The words most echoed by the media come from the Byzantine Divine Liturgy presided over in Presov: “Crucifixes are found all around us: on necks, in homes, in cars, in pockets. What good is this, unless we stop to look at the crucified Jesus and open our hearts to him, unless we let ourselves be struck by the wounds he bears for our sake, unless our hearts swell with emotion and we weep before the God wounded for love of us. Unless we do that, the cross remains an unread book whose title and author we know, without its having any impact on our lives.
Let us not reduce the cross to an object of devotion, much less to a political symbol, to a sign of religious and social status. Let us not reduce the cross to an object of devotion, much less to a political symbol, to a sign of religious and social status. For the cross is not a flag to wave.”
The most widely circulated images are those of the visit to the Bethlehem Centre in Bratislava, run by the Sisters of Mother Teresa in the “Luník IX” district, home to Slovakia’s largest Roma community:
“In the Church, no one ought ever to feel out of place or set aside. Nobody ought ever keep you or anyone else away from the Church! you are always welcome! Always feel at home in the Church, and don’t ever worry about whether you will be at home there. All too often you have been the object of prejudice and harsh judgements, discriminatory stereotypes, defamatory words and gestures. As a result, we are all poorer, poorer in humanity. Restoring dignity means passing from prejudice to dialogue, from introspection to integration.”
In his pilgrimage to the heart of Europe, the Pope speaks to the entire continent. The future of Europe is mentioned already in Francis’ first speech in Slovakia :
“How can we hope that Europe will rediscover its Christian roots when we ourselves are not rooted in full communion?
Particular interests, historical reasons and political ties should not be insurmountable obstacles in our path.” “To be a message of peace in the heart of Europe” is the Pope’s encouragement to the Country in his address to national authorities. “Finding new ‘alphabets’ to proclaim the faith” is the “most urgent task” facing Slovakia and the “peoples of Europe”, Francis said in his meeting with bishops at Saint Martin’s Cathedral :
“The Church is not a fortress, a stronghold, a lofty castle, self-sufficient and looking out upon the world below.

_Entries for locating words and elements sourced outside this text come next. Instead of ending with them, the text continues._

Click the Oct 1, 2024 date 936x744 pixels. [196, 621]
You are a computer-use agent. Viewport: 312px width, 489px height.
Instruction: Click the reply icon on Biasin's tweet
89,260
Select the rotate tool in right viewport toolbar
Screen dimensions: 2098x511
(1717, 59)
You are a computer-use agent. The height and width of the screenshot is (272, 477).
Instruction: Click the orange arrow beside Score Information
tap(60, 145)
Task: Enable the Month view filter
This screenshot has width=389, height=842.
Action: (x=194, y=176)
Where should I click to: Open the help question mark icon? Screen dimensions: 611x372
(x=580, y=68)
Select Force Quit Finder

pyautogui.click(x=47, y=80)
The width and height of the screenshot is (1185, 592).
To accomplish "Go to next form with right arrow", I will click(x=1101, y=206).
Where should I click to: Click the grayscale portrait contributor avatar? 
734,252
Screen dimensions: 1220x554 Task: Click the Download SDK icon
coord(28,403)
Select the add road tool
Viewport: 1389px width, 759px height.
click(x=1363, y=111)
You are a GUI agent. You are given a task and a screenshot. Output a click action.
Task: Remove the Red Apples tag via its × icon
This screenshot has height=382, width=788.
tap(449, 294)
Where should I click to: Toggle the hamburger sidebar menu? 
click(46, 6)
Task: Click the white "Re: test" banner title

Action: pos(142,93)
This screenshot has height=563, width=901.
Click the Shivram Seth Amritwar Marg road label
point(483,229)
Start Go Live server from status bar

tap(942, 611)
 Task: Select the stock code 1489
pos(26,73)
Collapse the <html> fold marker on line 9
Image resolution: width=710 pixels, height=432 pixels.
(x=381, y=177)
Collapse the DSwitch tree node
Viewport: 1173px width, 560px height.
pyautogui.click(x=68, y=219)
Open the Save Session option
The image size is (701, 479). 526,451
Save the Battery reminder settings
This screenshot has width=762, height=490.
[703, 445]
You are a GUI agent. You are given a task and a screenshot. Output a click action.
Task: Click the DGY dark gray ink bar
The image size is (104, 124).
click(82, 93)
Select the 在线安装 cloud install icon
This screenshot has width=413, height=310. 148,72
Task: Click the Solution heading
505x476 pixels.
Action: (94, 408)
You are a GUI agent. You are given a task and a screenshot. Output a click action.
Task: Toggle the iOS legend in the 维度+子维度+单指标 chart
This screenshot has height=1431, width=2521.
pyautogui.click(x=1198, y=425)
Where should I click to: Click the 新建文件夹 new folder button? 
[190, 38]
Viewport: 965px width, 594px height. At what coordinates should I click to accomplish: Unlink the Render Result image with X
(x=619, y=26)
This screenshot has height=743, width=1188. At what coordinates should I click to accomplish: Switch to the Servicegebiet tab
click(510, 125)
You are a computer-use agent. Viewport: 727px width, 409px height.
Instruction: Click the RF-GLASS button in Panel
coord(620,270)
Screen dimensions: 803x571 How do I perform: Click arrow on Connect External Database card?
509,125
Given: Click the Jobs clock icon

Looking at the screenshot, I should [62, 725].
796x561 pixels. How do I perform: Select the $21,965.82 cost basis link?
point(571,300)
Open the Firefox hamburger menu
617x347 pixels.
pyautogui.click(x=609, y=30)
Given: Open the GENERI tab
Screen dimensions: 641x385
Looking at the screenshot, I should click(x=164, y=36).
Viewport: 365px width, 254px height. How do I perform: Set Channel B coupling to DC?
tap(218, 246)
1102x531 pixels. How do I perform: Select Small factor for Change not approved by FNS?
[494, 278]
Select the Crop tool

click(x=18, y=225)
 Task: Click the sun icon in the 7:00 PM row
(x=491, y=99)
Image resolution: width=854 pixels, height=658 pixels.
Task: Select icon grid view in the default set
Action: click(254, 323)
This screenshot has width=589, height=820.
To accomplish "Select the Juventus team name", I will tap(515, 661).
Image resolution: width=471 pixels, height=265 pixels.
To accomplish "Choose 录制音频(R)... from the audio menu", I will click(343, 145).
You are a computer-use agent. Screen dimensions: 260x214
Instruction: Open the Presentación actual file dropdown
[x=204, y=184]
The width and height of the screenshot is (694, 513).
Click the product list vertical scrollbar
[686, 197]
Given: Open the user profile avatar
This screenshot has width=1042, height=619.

The centre of the Church is not herself!”
As in Budapest, the meeting with the Ecumenical Council of Churches and the Jewish community was given special significance also on the second leg of the journey. “Let us unite in condemning all violence and every form of anti-Semitism, and in working to ensure that God’s image, present in the humanity he created, will never be profaned”, is the plea that resounds from Rybné Namestie Square in Bratislava, echoing the call to defuse the threat of anti-Semitism made in Budapest.
“Here, in this place, the Name of God was dishonoured – is the mea culpa in the place where a synagogue stood until the 1960s and which today is the site of a Holocaust memorial – for the worst form of blasphemy is to exploit it for our own purposes, efusing to respect and love others. Here, reflecting on the history of the Jewish people marked by this tragic affront to the Most High, we admit with shame how often his ineffable Name has been used for unspeakable acts of inhumanity! How many oppressors have said: “God is with us”; yet it was they, who were not with God!”
Crowds flock in to attend the Pope’s meeting with young people. Thirty thousand are gathered at the Lokomotiva Stadium in Kosice. The Pope addresses them directly: “To grow disconnected from life, or to fantasize in a void, is not a good thing; it is a temptation from the evil one. God wants us to be firmly grounded, connected to life. Never closed, but always open to others! Grounded and open. Understood? Grounded and open.”